K.D. v. D.D., 214 Conn. App. 821 (2022) (restraining order & subjective versus objective standard for threat)
Officially released September 6, 2022
In Short: The trial court erred in granting a restraining order pursuant to § 46b-15 because it applied a subjective standard as to Wife’s fear rather than objective standard as to a pattern of threatening.
Wife filed an application for relief from abuse pursuant to C.G.S. § 46b-15. Ex parte relief was granted on the papers and the matter was set down for an evidentiary hearing. At the evidentiary hearing, Wife testified that there was a pending dissolution of marriage action and she was “increasingly afraid” of Husband. Wife testified about an incident where she encountered Husband at a restaurant, claiming that his demeanor and eye contact were aggressive.
Wife introduced a text message into evidence sent by Husband while she was at the restaurant stating “Enjoy your date!” followed by emails later that evening and into the next day, which included the statements: ‘‘[y]ou have ‘fucked’ all these ‘dinner guests’ while making me watch and abusing me. I will show you. Is that (unsafe) for those you have violated? Let me know when I should divulge your penchant for underage people.’’ and “by underage, I meant legally permissible but young.’’
The trial court issued a restraining order finding that Husband’s conduct created a pattern of threatening, citing Wife’s fear and Husband’s choice to extend the interaction. Husband appealed, arguing that the trial court did not apply the appropriate legal standard for “pattern of threatening.” The Appellate Court applied plenary review.

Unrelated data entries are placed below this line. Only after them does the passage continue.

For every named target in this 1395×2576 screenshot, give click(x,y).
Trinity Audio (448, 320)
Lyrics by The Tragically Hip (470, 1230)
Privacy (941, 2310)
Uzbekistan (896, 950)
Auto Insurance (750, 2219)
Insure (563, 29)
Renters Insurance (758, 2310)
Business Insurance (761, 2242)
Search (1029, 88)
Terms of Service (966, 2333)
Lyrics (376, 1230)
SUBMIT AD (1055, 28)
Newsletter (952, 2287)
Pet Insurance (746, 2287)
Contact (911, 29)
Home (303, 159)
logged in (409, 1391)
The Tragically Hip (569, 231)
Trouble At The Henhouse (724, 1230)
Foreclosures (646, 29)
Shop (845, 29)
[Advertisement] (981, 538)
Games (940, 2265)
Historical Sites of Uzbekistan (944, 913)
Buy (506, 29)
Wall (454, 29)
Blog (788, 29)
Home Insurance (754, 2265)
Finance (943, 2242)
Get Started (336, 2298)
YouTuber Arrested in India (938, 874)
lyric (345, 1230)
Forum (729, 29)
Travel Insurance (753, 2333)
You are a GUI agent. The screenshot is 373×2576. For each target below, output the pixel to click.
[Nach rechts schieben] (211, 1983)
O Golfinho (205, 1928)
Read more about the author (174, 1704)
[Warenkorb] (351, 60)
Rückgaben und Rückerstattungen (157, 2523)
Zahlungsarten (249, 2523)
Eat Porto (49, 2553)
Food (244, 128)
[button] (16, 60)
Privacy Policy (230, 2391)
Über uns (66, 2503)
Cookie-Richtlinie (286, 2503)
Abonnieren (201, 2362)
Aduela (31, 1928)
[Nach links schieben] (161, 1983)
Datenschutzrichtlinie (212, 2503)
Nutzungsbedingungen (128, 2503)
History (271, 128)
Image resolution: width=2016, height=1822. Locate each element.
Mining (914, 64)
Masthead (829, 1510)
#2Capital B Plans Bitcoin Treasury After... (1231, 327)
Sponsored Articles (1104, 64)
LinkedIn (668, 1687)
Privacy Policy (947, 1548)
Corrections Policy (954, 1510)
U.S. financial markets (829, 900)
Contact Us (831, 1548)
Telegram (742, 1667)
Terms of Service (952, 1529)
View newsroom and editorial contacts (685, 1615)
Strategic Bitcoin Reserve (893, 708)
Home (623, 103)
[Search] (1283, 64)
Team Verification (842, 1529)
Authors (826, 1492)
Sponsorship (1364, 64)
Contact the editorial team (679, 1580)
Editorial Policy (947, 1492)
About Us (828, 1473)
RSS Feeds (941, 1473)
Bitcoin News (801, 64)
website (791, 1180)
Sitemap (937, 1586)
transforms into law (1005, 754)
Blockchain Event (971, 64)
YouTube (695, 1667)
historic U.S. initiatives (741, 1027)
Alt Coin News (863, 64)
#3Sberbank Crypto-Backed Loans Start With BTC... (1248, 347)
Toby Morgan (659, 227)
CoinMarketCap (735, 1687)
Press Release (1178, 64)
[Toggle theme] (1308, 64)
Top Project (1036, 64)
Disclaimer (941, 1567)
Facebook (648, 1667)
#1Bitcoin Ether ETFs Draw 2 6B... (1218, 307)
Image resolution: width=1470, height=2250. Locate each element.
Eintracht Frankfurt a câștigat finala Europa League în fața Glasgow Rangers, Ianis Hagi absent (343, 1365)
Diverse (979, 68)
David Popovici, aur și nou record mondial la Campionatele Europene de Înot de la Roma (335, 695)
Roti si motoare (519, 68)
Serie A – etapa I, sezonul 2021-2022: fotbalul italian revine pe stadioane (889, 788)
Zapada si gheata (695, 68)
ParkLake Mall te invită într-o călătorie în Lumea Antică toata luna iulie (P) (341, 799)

The Appellate Court noted that C.G.S. § 46b-15 incorporates the definition of threatening from C.G.S. § 53a-62, which provides that “[a] person is guilty of threatening in the second degree when: (1) By physical threat, such person intentionally places or attempts to place another person in fear of imminent serious physical injury, [or] (2) (A) such person threatens to commit any crime of violence with the intent to terrorize another person, or (B) such person threatens to commit such crime of violence in reckless disregard of the risk of causing such terror ….’’ The Appellate Court noted that this statute requires the use of an objective standard. The Appellate Court also noted that the definition of “pattern of threatening” under § 46b-15 is not limited to that defined in § 53a-62 and so considered common usage as well.
The Appellate Court found that the trial court viewed the evidence through Wife’s subjective reaction to Husband’s conduct. The Appellate Court held that, while it is appropriate for a trial court to consider the applicant’s subjective fear, it is not statutorily required for a finding of threat. The trial court may consider the subjective reaction of the victim but must apply an objective standard. Thus, the Appellate Court concluded that the trial court misconstrued the statute and applied an incorrect legal standard by limiting its analysis to a subjective standard.
The judgment was reversed and remanded with direction to vacate the restraining order.